O’Flynn, now 75, was one of many Irishmen to find work in the foundry in the 1950s. He had been a fitness instructor in the British army, serving in the heat and dust of the Middle East. “Mind you, I thought my first day in that foundry would be my last,” he says. “The heat and condensation when you opened up a hopper made you sweat in a way the desert never did. And, as a former sergeant, I was used to having shiny boots. Here I was up to my ankles in black sand.”
The old soldier devoted the rest of his working life to fighting for better conditions for his fellow foundry men – and with some success. In the early 60s, the company opened a new foundry with showers, two canteens and lockers well away from the dust. “But they wanted their money’s worth,” O’Flynn goes on. “The foreman would be tapping his watch when you clocked on at seven. He told you when you could go to the toilet and timed you when you did.”
Not surprisingly, wars of attrition continued between union and management over tea breaks, track speeds and time allotted to washing away the dirt of the job – issues that seemed trivial to outsiders and provided ammunition for Daily Mail leader writers to condemn “greedy car workers” out of hand. “Ford’s Dagenham workers still produced more cars for less pay than any other plant in Europe in the 1960s,” O’Flynn insists. As the 70s progressed, however, one day in four was being lost to industrial action. “There were activists in the body and assembly plants who thought the Communist party was rightwing,” he concedes, sipping his orange juice.
Macho attitudes
We’re sitting in a pub on one of many former London county council estates that began to spread eastward over swaths of Essex in the 1930s to accommodate the influx of workers as Ford’s Dagenham dream became an all too solid reality. Sitting opposite is Dora Challingsworth, another retired shop steward who was a key figure in the battle for women’s rights at Ford.
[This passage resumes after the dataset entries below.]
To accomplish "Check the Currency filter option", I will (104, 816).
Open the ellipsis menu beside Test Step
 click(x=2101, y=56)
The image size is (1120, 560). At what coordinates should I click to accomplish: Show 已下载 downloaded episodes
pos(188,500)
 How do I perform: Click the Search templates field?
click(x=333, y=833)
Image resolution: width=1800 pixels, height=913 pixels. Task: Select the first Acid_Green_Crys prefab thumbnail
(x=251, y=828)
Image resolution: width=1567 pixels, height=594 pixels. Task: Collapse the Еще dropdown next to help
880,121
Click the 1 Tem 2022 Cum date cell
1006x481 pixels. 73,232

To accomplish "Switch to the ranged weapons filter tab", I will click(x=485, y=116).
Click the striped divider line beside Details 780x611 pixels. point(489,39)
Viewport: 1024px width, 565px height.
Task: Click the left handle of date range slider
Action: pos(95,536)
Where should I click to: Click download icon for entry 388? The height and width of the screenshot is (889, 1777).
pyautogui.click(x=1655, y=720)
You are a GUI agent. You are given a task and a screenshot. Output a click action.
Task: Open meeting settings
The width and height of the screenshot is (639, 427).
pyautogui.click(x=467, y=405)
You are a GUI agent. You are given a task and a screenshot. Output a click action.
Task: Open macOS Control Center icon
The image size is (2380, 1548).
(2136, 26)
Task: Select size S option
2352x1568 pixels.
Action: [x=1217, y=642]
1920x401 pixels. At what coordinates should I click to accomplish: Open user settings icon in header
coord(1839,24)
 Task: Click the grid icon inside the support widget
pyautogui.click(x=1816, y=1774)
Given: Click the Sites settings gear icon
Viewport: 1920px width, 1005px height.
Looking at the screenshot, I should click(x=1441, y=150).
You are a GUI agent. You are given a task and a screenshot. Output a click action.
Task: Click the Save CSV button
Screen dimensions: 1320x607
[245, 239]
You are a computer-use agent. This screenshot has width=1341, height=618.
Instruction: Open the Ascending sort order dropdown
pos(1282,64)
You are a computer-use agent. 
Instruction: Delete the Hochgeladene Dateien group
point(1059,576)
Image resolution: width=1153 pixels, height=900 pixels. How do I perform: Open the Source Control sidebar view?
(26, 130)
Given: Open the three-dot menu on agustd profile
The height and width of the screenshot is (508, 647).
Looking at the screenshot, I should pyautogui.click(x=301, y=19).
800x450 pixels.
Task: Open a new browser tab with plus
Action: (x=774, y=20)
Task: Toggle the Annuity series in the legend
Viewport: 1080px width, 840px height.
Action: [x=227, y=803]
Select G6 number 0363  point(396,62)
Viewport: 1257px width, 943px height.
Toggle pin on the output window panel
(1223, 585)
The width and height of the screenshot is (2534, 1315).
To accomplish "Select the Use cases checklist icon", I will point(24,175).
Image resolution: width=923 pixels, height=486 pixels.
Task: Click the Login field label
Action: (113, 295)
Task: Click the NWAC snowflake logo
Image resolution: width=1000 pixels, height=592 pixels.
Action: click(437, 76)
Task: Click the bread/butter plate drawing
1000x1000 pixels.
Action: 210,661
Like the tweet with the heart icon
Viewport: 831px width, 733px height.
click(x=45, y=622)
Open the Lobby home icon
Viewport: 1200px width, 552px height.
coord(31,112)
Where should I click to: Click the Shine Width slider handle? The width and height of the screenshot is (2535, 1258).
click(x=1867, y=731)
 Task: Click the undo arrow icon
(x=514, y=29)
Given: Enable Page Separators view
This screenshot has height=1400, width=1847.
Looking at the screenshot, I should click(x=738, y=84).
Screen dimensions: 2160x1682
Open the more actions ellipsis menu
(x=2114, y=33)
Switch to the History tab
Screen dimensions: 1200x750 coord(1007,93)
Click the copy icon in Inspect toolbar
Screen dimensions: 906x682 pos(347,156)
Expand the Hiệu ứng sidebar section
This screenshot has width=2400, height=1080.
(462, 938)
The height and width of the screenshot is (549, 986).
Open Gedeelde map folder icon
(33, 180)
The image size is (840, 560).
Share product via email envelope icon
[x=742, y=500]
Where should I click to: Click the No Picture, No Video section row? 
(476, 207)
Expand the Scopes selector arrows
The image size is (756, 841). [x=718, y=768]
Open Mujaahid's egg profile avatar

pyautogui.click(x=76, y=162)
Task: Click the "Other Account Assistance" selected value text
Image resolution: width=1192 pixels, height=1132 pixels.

The struggle began in 1968 when machinists making seat covers for the car giant were paid less than men who swept floors. Their cause was taken up by employment secretary Barbara Castle, architect of the Equal Pay Act of 1970. Challingsworth joined the following year. “But it was 1984 before we finally got recognition that ours was a skilled job,” says Challingsworth. “The unions were against it as much as the management because the unions were for men.”
But then the motor industry has always been one where macho attitudes have prevailed. Ford fulfilled its ultimate Dagenham dream for men in the 1970s when it came out with the sleek, low-slung Capri. “It was the Essex boy’s weapon of choice – rock’n’roll on wheels,” beams professional musician Dave Harley, 44, an Essex boy himself – “resident Elvis” at the Jailhouse Rock club in Romford, no less. “I’ve always bought Fords,” he says. “I wanted to support a homegrown product that seemed genuinely classless. These days I drive a Ford Maverick, but don’t ask me where it was made. I haven’t a clue.”
The workers in what’s left of Britain’s car industry wouldn’t be surprised to hear that.